Votre enfant n’aime pas lire ou ne lit pas encore des romans pour lui-même, qu’à cela ne tienne ! Chaque semaine, chaque mois, essayez encore de nouveaux livres.

 

Au Québec, nous avons la chance que les bibliothèques soient gratuites : ce n’est pas le cas de tous les pays ! Profitons-en !

 

  • Si votre enfant ne lit pas encore pour lui-même, c’est qu’il n’a tout simplement pas trouvé le bon livre pour lui-même. Continuez de chercher : c’est garanti que vous allez le trouver, un jour ou l’autre.

 

  • Aussi, il n’y a pas de livres trop compliqués. Le jour où votre enfant trouve un livre qui le motive, il le lira, peu importe si plusieurs mots sont incompréhensibles ou illisibles pour lui. Inversement, si votre enfant tient à lire des bandes dessinées, sachez qu’il n’y a pas de mauvaise littérature. Et, rien ne vous empêche de lui lire des romans, à côté, du temps qu’il n’en a pas encore trouvé à leur gout !

 

  1. Votre adolescent a des difficultés en lecture et en orthographe

Vous vous trouvez souvent à lui répéter qu’il devrait lire plus ? Alors, prenez les livres que vous avez aimé lire à son âge, que vous auriez aimé avoir le temps de lire, que vous aimez lire maintenant, qu’il est obligé de lire pour l’école, etc.

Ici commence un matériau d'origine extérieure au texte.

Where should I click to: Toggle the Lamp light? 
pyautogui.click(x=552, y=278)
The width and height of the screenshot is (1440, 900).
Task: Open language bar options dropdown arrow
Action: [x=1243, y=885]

Asseyez-vous et lisez.

 

  • Ce n’est pas parce que votre ado ne lit pas pour lui-même qu’il doit accumuler un retard dans ses capacités en langage écrit. En lisant pour lui, vous lui donnez accès au langage écrit et vous lui évitez d’accumuler un retard, en attendant qu’il développe son autonomie en lecture.

 

De plus, en lisant pour lui, vous imprégnez ses oreilles des structures de phrase et du vocabulaire du langage écrit, ce qui facilitera, à son tour, le développement de ses capacités en décodage. Alors, lisez !

 

Enfin, ce n’est pas parce que votre ado sait lire qu’il ne peut pas encore bénéficier de se faire lire encore et encore. Vous lirez au-dessus de son niveau actuel de lecture et au niveau de son niveau de compréhension. Ce que vous lirez, pour lui, lui permettra de prendre de l’avance pour les classes à venir, les livres qu’il aura à lire. 

 

  1. Non, il n’est jamais ni trop tôt ni trop tard de consulter en orthophonie.

Une mère peut avoir x raisons pour consulter en orthophonie avec son bébé et un adulte qui n’a jamais reçu de services peut également en profiter. Tout dépend des services offerts pour les différents orthophonistes.